[<prev] [next>] [<thread-prev] [day] [month] [year] [list]
Message-ID: <yaix6p3kivut57gizbdnlzawopna5nyimoum24advwh2rrowuw@pnszf3saqhwm>
Date: Sat, 12 Jul 2025 21:47:37 -0700
From: David Box <david.e.box@...ux.intel.com>
To: "Rafael J. Wysocki" <rafael@...nel.org>
Cc: bhelgaas@...gle.com, andrea.righi@...onical.com,
vicamo.yang@...onical.com, kenny@...ix.com, nirmal.patel@...ux.intel.com,
linux-pm@...r.kernel.org, linux-pci@...r.kernel.org, ilpo.jarvinen@...ux.intel.com,
linux-kernel@...r.kernel.org
Subject: Re: [PATCH] PCI/ASPM: Allow ASPM enablement for devices behind Intel
VMD
On Fri, Jul 11, 2025 at 07:33:15AM -0700, David Box wrote:
> Hey Rafael,
>
> On Thu, Jul 10, 2025 at 09:53:18PM +0200, Rafael J. Wysocki wrote:
> > On Thu, Jul 10, 2025 at 3:16 AM David E. Box
> > <david.e.box@...ux.intel.com> wrote:
> > >
> > > Devices behind Intel's Volume Management Device (VMD) controller reside on
> > > a synthetic PCI hierarchy that is intentionally hidden from ACPI and
> > > firmware. As such, BIOS does not configure ASPM for these devices, and the
> > > responsibility for link power management, including ASPM and LTR, falls
> > > entirely to the VMD driver.
> > >
> > > However, the current PCIe ASPM code prevents ASPM configuration when the
> > > ACPI_FADT_NO_ASPM flag is set, disallowing OS management. This leaves ASPM
> > > permanently disabled for these devices, contrary to the platform's design
> > > intent.
> > >
> > > Introduce a callback mechanism that allows the VMD driver to enable ASPM
> > > for its domain, bypassing the global ACPI_FADT_NO_ASPM restriction that is
> > > not applicable in this context. This ensures that devices behind VMD can
> > > benefit from ASPM savings as originally intended.
> > >
> > > Link: https://lore.kernel.org/linux-pm/0b166ece-eeec-ba5d-2212-50d995611cef@panix.com
> > > Signed-off-by: David E. Box <david.e.box@...ux.intel.com>
> >
> > First of all, thanks for doing this work, much appreciated!
> >
> > > ---
> > > drivers/pci/controller/vmd.c | 28 ++++++++++++++++++++++++++--
> > > drivers/pci/pci.h | 8 ++++++++
> > > drivers/pci/pcie/aspm.c | 36 +++++++++++++++++++++++++++++++++++-
> > > 3 files changed, 69 insertions(+), 3 deletions(-)
> > >
> > > diff --git a/drivers/pci/controller/vmd.c b/drivers/pci/controller/vmd.c
> > > index 8df064b62a2f..e685586dc18b 100644
> > > --- a/drivers/pci/controller/vmd.c
> > > +++ b/drivers/pci/controller/vmd.c
> > > @@ -21,6 +21,8 @@
> > >
> > > #include <asm/irqdomain.h>
> > >
> > > +#include "../pci.h"
> > > +
> > > #define VMD_CFGBAR 0
> > > #define VMD_MEMBAR1 2
> > > #define VMD_MEMBAR2 4
> > > @@ -730,7 +732,7 @@ static void vmd_copy_host_bridge_flags(struct pci_host_bridge *root_bridge,
> > > }
> > >
> > > /*
> > > - * Enable ASPM and LTR settings on devices that aren't configured by BIOS.

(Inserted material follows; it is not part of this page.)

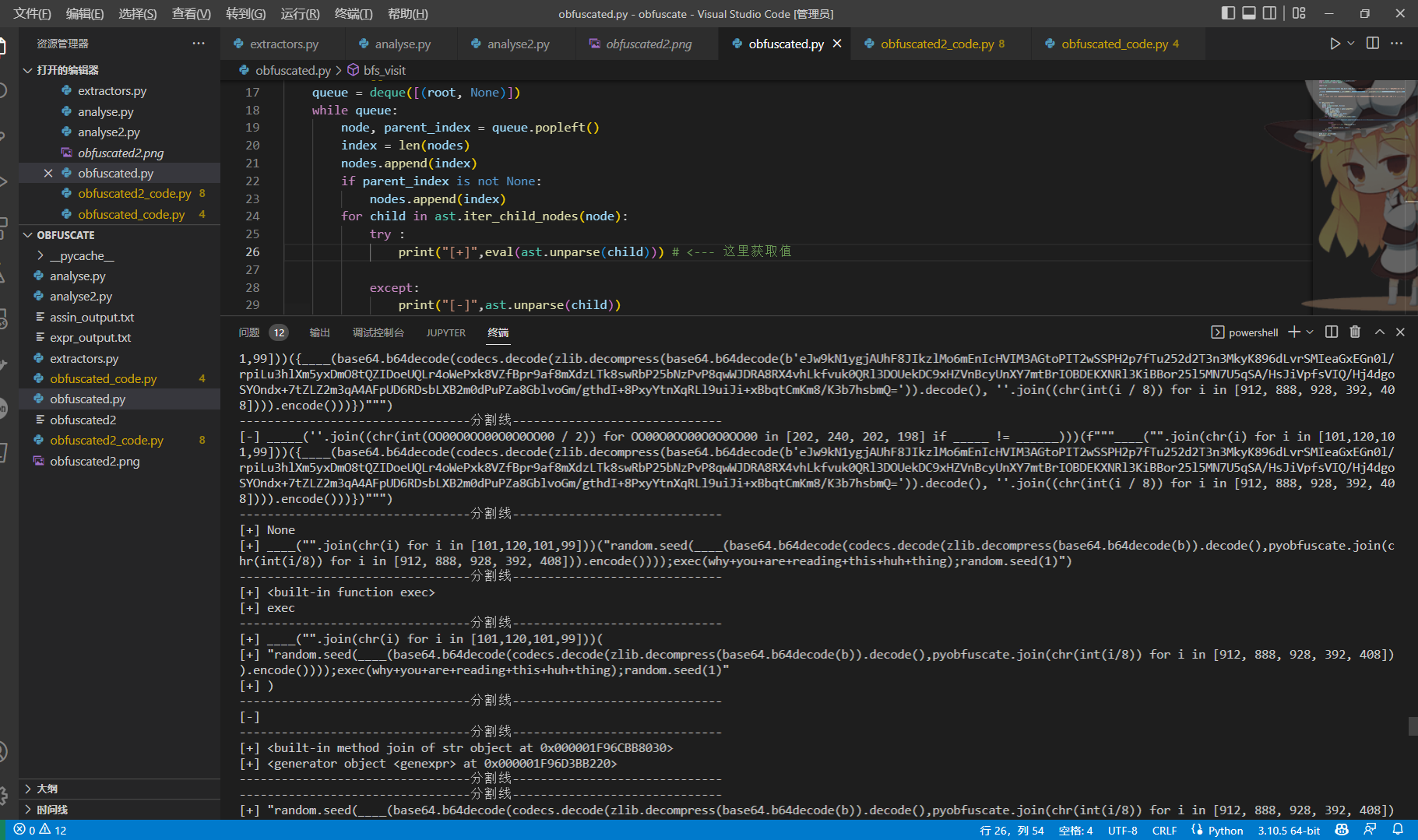Maximize the terminal panel with up chevron
Viewport: 1418px width, 840px height.
click(1379, 332)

> > > + * Enable LTR settings on devices that aren't configured by BIOS.
> > > */
> > > static int vmd_pm_enable_quirk(struct pci_dev *pdev, void *userdata)
> > > {
> > > @@ -770,10 +772,27 @@ static int vmd_pm_enable_quirk(struct pci_dev *pdev, void *userdata)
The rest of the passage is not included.